*** EXTRACT TO READ Section Begins ***

The Appenzeller Mountain Dog is a well-built and multi-purpose dog whose origins are relatively unknown. The Appenzeller Mountain Dog is happiest when he has a job to do such as guarding the farm, herding the livestock or even pulling small carts. They are well muscled but not considered to be a giant breed. Their eyes are dark and alert and they have a short, double coat. The Appenzeller originated in Switzerland and can be found in black or brown with symmetrical white and rust markings. The Appenzeller Mountain Dog is a relatively hardy dog with no particular breed related health problems.
The history of the Appenzeller Mountain Dog is up for debate. There are two theories that have emerged and become acceptable. The first theory is that the Appenzeller Mountain Dog dates all the way back to the Bronze Age as a native breed. The second theory is that the Appenzeller Mountain Dog is a descendent from Molossus and the Romans brought them into Switzerland.
They are a herding dog and have been used to pull carts to bring goods to the merchants in the towns from the farms in the valleys of Switzerland. The Appenzeller Mountain Dog is only one of the four recognized Swiss Sennenhunds; they are also the rarest. The Appenzeller Mountain Dog is not a lazy dog, they are happiest when they have a job to perform.
The Appenzeller Mountain Dog appeared in the book “Tierleben der Alpenwelt” in 1853. In 1895, Max Siber commissioned the SKG or Schweizerische Kynologische Gesellschaft which is the Swiss Cynological Society, to support the breeding of the Appenzeller Mountain Dog to set breed characteristic traits. In 1898 the Appenzeller Mountain Dog was shown at that first international dog show. In the same year, the intention breeding for pure-bred Appenzeller Mountain Dogs began.
These dogs are loyal and happy companions but do not warm up quickly to strangers. When meeting strangers, the Appenzeller Mountain Dog prefers to take their time before approaching. While not known to be aggressive, the Appenzeller Mountain Dog can exhibit aggressiveness if they feel their livestock or property is being threatened.
The Appenzeller Mountain Dog has a distinct look and is black or brown with very symmetrical markings. They must have white and rust markings with the rust being between the white and the black or brown. They have a double coat with the topcoat being tight, thick and shiny. Their undercoat is also thick but can be black, brown or grey. The undercoat should never be visible through the topcoat. The coat should be straight with no curl or wave, there can be a slight wave to the coat on the back and withers but it is not desirable. The Appenzeller Mountain Dog is considered to be a medium sized dog but does have a heavy build. Their ears are small and triangular and hang down to the dog’s cheeks. They should have small, alert eyes and a curled tail. Their smaller stature gives them the ability to move quickly among a herd to move them to new areas on the farm.

*** EXTRACT TO READ Section Ends ***
*** THE DATA Section Begins ***

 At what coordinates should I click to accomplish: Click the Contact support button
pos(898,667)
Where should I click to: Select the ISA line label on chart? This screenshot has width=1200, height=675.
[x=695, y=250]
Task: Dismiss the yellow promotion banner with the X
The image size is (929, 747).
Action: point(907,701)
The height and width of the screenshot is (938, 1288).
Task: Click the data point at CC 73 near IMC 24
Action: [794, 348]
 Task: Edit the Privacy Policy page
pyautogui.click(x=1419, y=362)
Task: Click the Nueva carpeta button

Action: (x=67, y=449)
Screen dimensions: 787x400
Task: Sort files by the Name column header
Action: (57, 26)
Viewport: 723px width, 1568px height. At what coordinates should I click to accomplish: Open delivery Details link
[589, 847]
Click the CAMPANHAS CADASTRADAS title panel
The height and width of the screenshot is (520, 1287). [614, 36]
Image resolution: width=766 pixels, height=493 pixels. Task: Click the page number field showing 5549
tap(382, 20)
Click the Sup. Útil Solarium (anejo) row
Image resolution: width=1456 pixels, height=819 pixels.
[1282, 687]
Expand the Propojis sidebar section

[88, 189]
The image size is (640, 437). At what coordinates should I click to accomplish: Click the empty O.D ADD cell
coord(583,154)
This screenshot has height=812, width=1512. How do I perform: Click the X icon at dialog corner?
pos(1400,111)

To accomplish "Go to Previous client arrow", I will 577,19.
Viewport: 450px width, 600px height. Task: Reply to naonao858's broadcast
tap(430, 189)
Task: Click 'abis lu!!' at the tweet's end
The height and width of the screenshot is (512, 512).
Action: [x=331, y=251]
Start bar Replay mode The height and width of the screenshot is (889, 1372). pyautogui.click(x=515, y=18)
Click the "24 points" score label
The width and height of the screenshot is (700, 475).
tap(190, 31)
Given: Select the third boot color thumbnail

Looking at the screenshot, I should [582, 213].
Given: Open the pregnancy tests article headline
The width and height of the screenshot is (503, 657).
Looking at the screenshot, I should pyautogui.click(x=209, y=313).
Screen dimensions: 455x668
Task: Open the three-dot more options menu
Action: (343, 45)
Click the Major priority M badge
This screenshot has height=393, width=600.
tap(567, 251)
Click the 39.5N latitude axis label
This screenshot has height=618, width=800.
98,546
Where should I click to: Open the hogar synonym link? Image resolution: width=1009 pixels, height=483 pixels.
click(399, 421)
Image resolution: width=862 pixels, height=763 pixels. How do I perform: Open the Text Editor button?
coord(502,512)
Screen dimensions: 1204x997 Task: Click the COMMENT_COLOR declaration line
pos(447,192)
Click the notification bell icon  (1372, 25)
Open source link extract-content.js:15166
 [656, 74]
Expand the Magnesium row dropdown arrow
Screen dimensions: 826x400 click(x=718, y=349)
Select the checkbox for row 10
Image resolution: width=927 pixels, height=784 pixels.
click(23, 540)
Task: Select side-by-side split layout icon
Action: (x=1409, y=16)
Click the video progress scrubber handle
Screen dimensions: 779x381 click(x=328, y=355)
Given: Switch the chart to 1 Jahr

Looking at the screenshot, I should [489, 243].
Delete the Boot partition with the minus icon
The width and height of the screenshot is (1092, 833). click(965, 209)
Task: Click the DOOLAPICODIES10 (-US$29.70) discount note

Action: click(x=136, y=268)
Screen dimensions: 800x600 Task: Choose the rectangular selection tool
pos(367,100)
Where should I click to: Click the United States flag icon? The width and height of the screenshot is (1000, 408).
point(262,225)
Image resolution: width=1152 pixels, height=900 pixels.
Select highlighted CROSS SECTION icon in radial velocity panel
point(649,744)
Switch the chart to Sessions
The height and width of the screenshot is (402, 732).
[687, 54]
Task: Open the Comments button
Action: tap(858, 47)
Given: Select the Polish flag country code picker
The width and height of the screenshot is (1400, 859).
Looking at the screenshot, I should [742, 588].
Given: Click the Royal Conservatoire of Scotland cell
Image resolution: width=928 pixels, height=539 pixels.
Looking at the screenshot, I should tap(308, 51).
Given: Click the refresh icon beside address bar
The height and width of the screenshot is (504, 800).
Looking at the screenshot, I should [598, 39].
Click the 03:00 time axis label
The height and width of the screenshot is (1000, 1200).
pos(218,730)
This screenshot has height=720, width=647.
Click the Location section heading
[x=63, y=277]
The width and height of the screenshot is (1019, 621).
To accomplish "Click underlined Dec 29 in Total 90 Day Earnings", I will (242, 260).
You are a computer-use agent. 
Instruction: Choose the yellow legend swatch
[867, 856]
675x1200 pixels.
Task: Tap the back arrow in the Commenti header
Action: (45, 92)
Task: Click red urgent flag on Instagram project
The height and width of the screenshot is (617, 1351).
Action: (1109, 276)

*** THE DATA Section Ends ***

EXPLORE THE MATERIAL ::
**a)** In the text about the Appenzeller Mountain Dog, in what year was the breed shown at the first international dog show?
**b)** Update the part of the Appenzeller Mountain Dog text that opens with "These dogs are" and closes with "is being threatened.", putting "visitors" wherever "strangers" appears.

SOLUTIONS TO THE EXERCISE ::
**a)** 1898

**b)**
These dogs are loyal and happy companions but do not warm up quickly to visitors. When meeting visitors, the Appenzeller Mountain Dog prefers to take their time before approaching. While not known to be aggressive, the Appenzeller Mountain Dog can exhibit aggressiveness if they feel their livestock or property is being threatened.